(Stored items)
-- -- --

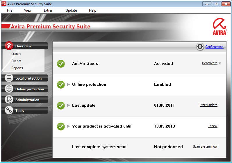Click the green checkmark beside AntiVir Guard
Viewport: 232px width, 163px height.
point(61,64)
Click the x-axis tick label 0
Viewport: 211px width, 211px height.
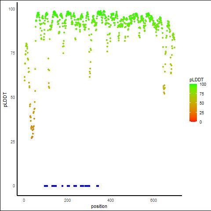click(x=24, y=200)
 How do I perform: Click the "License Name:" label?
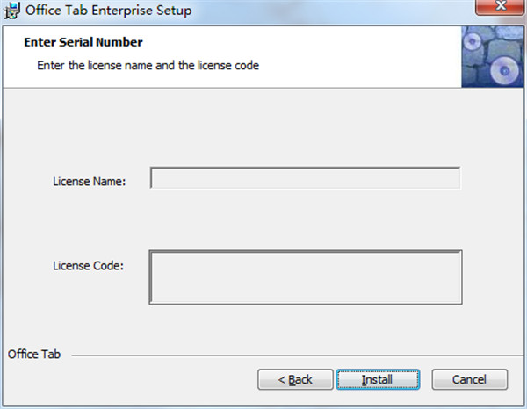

-- -- --

• What you should do:
Could you transcribe exactly the lines from the one with "Viewport: 211px width, 211px height." through the end of the data, both ends included, and nothing else, skipping the pictures?

• Output for this exercise:
Viewport: 211px width, 211px height.
click(x=24, y=200)
 How do I perform: Click the "License Name:" label?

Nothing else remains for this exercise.